Au début, il n’était pas question d’ouvrir les projets de défense retenus par la Commission de Bruxelles au titre de la Coopération structurée permanente [CSP ou PESCO] à des pays n’appartenant pas à l’Union européenne [UE]. En tout cas, la France s’y était fermement opposée. Seulement, certains États membres ayant contesté cette restriction, Paris dut accepter un compromis proposé par Berlin en novembre 2020.
Ainsi, un pays tiers peut prendre part à un projet de la CSP, sous réserves de remplir certains conditions politiques, matérielles et juridiques.
« Un pays souhaitant participer à un projet doit partager les valeurs sur lesquelles l’Union est fondée, ne doit pas porter atteinte aux intérêts de l’Union et de ses États membres en matière de sécurité et de défense et doit avoir conclu un accord pour échanger des informations classifiées avec l’UE, entre autres », explique le Conseil de l’Union européenne.
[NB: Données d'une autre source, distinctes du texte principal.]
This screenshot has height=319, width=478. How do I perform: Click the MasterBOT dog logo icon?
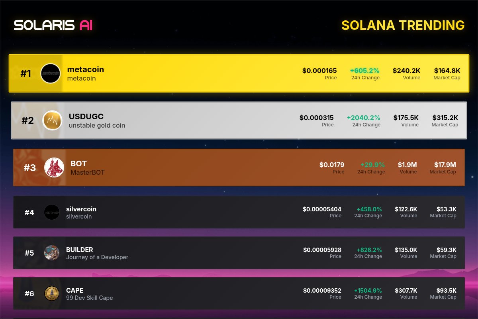[x=54, y=167]
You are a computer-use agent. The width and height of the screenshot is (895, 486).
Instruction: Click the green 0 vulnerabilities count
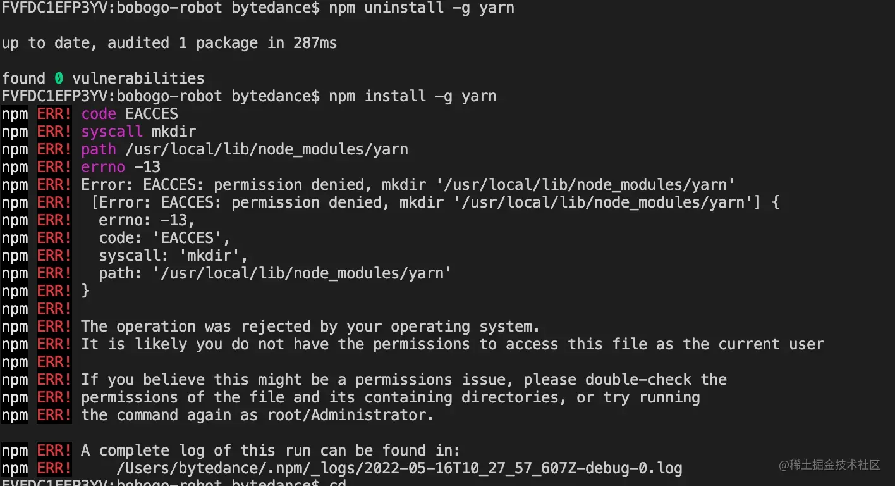pyautogui.click(x=58, y=78)
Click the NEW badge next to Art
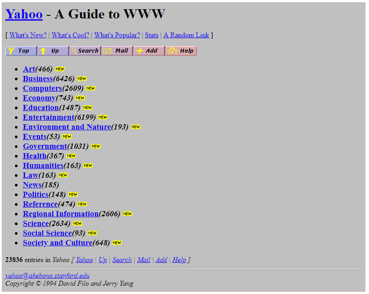Viewport: 369px width, 294px height. coord(60,69)
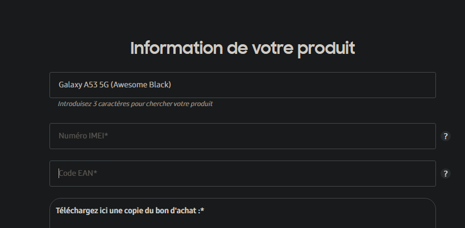
Task: Click the word 'produit' in the page title
Action: pos(326,49)
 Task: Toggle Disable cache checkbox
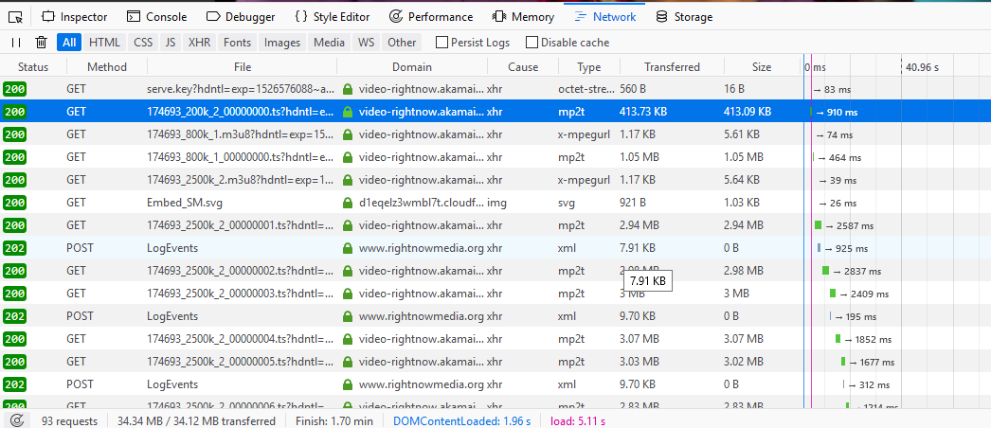(532, 43)
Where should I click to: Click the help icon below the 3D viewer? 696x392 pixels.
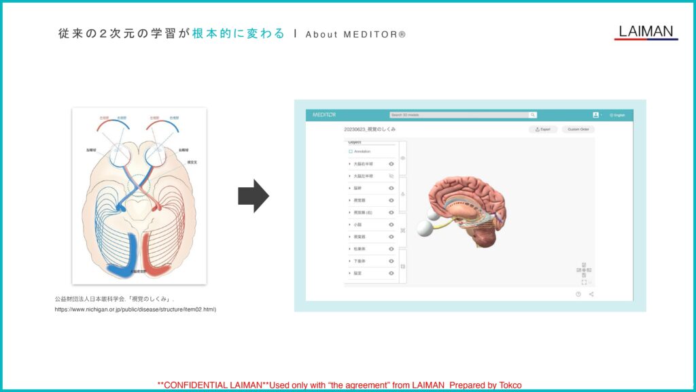click(578, 294)
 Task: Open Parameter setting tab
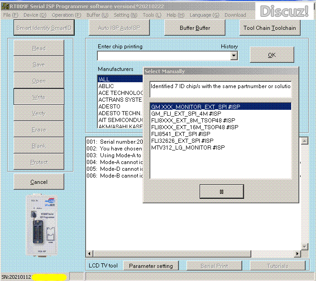[151, 266]
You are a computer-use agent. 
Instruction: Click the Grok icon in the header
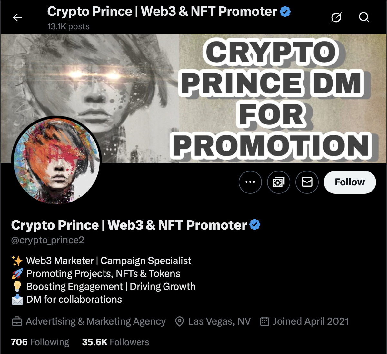[336, 18]
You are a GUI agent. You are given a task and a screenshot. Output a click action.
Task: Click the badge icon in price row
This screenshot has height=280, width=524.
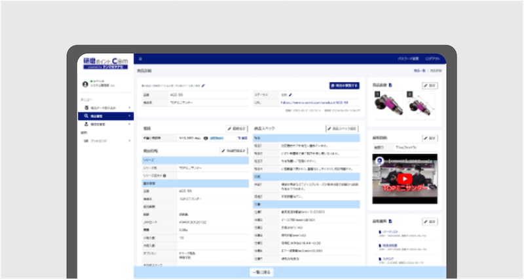(x=205, y=138)
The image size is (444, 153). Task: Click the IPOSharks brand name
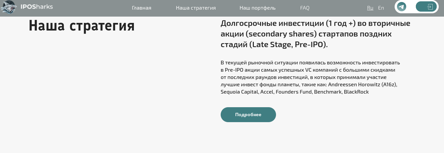tap(36, 7)
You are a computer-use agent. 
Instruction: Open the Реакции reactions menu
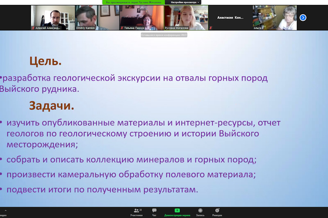[x=217, y=212]
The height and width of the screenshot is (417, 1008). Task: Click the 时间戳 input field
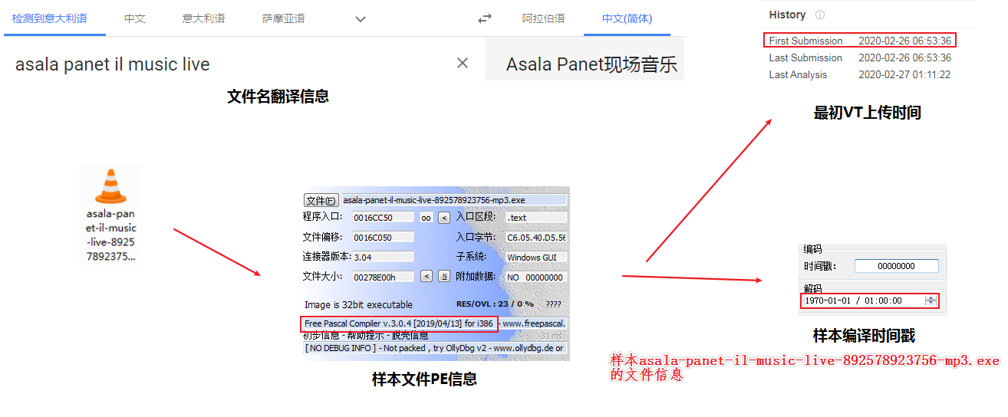coord(896,266)
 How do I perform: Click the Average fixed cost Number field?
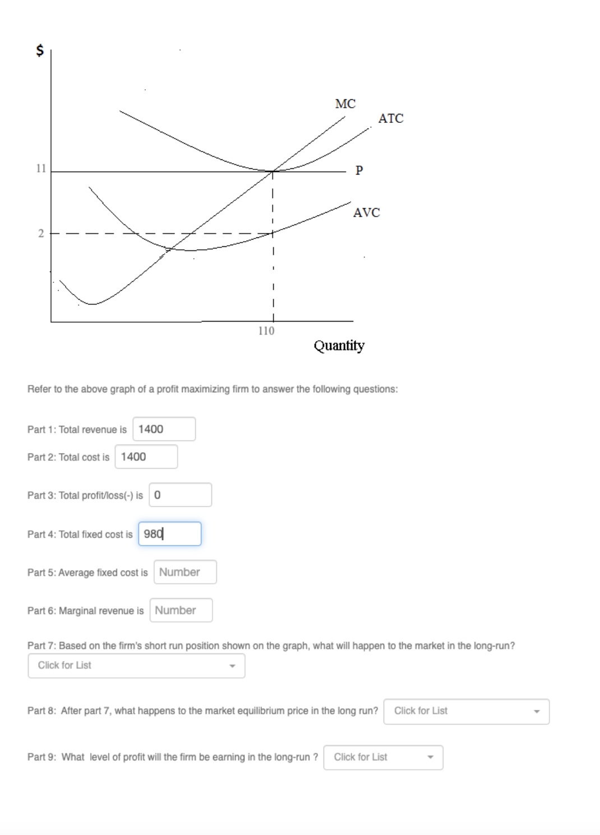click(x=185, y=572)
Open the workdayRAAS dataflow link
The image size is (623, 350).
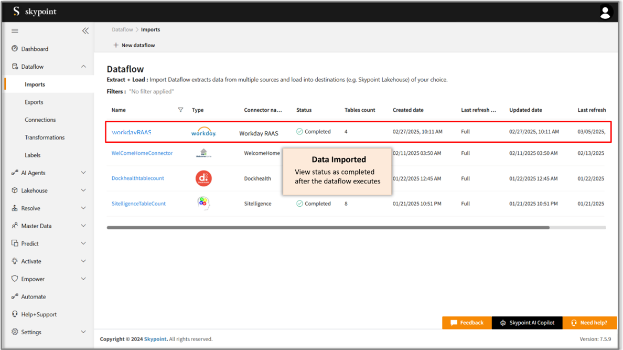pyautogui.click(x=132, y=132)
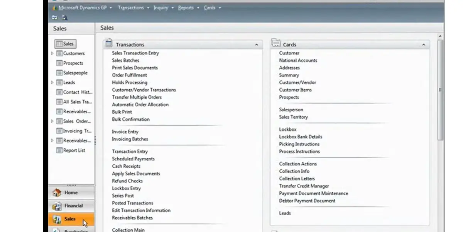Click the Cards section folder icon

(276, 43)
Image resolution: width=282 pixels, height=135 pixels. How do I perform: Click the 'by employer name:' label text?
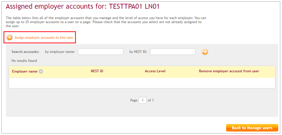(60, 52)
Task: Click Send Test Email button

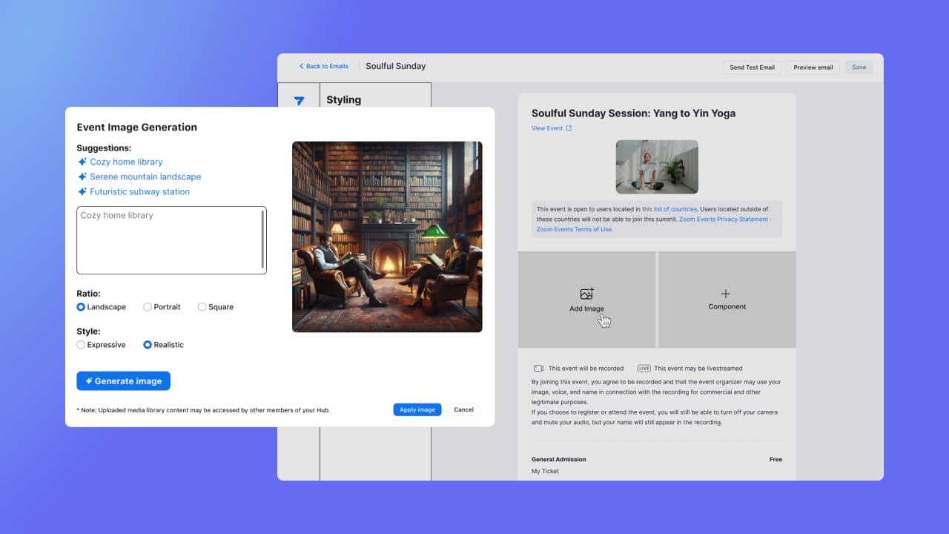Action: (752, 67)
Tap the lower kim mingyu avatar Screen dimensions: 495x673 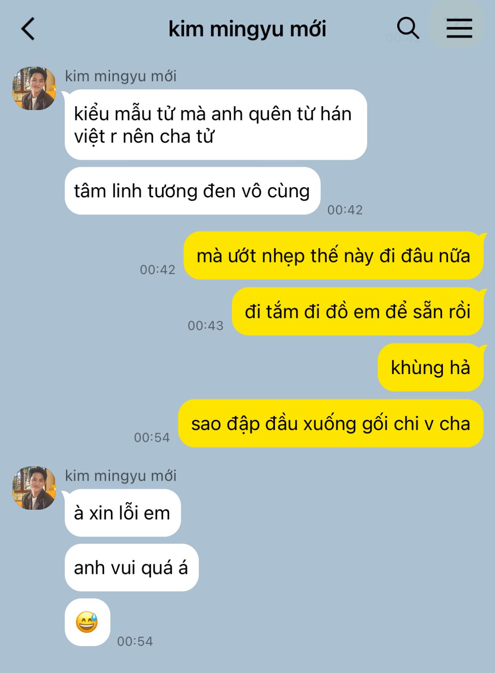pos(34,488)
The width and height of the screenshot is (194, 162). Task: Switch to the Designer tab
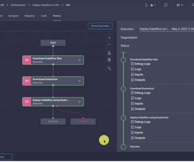coord(14,16)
Le projet « mobilité militaire » [aussi appelé « Schengen militaire »], coordonné par les Pays-Bas, a été l’un des premiers à s’ouvrir à des États tiers, à savoir les États-Unis, la Norvège et le Canada. Pour rappel, il vise à simplifier et à normaliser les procédures en matière de transport militaire au sein de l’espace européen, que ce soit par voie ferroviaire, routière, aérienne ou maritime. Il s’agit de répondre à des préoccupations exprimées par l’Otan.
Actuellement, le projet « mobilité militaire » fédère vingt-huit pays, dont vingt-cinq sont membres de l’UE, dont la France. Et il pourrait en compter bientôt trente. En effet, après avoir invité le Royaume-Uni à le rejoindre, en 2022, le Conseil de l’UE a décidé d’en faire autant avec la… Suisse.
N’appartenant ni à l’UE, ni à l’Otan, la Suisse avait fait part de son souhait de participer au projet « mobilité militaire » en août 2024.
« Le projet ‘Military Mobility’ vise à faciliter la mobilité militaire sur le territoire européen et ce grâce à des processus administratifs standardisés. Les demandes de franchissement de frontières pourront ainsi être traitées et approuvées en quelques jour. […] La simplification des processus bénéficiera aux engagements de la Suisse à l’étranger, notamment dans le cadre de l’instruction ou de la promotion militaire de la paix. La participation au projet n’entraîne aucune obligation ni aucun automatisme. La Suisse continuera d’évaluer les demandes au cas par cas », avait alors expliqué le Conseil fédéral [gouvernement] suisse.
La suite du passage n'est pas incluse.